One of the challenges of Irish genealogy is that of identifying and locating townlands, the names and spellings of which can vary across time, and, even within the same time period, from one source to another. For a discussion of some of the difficulties, see Dr. Jane Lyons, The Townland: How to Use In Genealogy.
In the seventeenth century, English government officials also had difficulty with Irish townland names, as the following item makes clear.
This is a summary abstract, dated 6 September 1664, from the Calendar of the State Papers, Relating to Ireland Preserved in the Public Record Office, 1660-: 1663-1665 (1907), and it concerns a petition by Robert Maxwell, the Church of Ireland Bishop of Kilmore who acquired extensive landholdings in the barony of Upper Loughtee, Co.
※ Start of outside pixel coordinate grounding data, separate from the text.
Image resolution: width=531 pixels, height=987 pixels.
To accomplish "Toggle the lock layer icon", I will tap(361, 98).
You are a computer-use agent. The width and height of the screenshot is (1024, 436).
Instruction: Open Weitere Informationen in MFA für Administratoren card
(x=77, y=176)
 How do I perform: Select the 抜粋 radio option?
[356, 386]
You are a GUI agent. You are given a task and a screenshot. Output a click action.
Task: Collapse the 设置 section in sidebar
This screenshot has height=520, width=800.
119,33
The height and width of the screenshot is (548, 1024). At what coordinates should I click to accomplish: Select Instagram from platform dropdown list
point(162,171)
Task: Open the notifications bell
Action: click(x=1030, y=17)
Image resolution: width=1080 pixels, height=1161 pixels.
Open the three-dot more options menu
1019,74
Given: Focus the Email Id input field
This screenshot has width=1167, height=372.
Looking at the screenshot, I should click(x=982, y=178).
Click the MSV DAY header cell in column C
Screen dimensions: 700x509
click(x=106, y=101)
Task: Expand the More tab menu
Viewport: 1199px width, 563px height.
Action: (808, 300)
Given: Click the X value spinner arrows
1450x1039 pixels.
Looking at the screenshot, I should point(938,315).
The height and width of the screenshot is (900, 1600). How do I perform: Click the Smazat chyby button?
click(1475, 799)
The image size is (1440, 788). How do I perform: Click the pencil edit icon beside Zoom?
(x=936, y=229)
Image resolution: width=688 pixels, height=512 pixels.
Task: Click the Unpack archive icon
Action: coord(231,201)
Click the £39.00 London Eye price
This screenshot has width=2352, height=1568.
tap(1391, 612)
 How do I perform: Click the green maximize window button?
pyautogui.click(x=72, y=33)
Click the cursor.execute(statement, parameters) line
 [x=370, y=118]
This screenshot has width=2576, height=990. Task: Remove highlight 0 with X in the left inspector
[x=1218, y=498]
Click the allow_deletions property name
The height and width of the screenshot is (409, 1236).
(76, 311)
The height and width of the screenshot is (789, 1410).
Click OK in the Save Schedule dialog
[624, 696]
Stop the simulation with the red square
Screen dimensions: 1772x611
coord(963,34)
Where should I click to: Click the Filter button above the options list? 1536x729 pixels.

Cavan. Maxwell apparently successfully petitioned the Crown to “better secure his title and estate;” and the granting of new patents to lands he had already purchased in Dromhill and Dromellan was meant to correct some “defects in the [original] grant, some of the lands being misnamed, others not named, and others named for less than they are worth and others for more, whilst some of the lands are pretended to be concealed.” Note the attempt here (click on the image to see a larger version) to clarify the names of various townlands by indicating the various aliases by which those townland might also be known (but also note that the material in brackets [ ] was inserted by the modern  indexer):
Of particular interest to me here is the townland of origin of my Galligan ancestors: “Loghohennocke alias Loghoconnoge alias Aghnyglogh alias Agnagloype [Loughaconnick].” That’s a lot of aliases from the seventeenth century; and in the nineteenth-century records, I’ve come across a number of other variant spellings too. In the 1821 census of Kilmore, Co. Cavan, this townland is listed with four different spellling variations: Loughahonogne, Loughahonogue, Loughahunge, and Loughahunoge. In The Tithe Applotment Books, this townland appears as Lougharonog. And in Griffith’s Valuation, this townland is called Loughaconnick, which is the modern, standardized spelling — it is this spelling which has been inserted in brackets by the 1907 indexer.
Irish townland confusion: not just a problem for 21st-century family history researchers, but also a problem for 17th-century post-Cromwellian colonial overlords!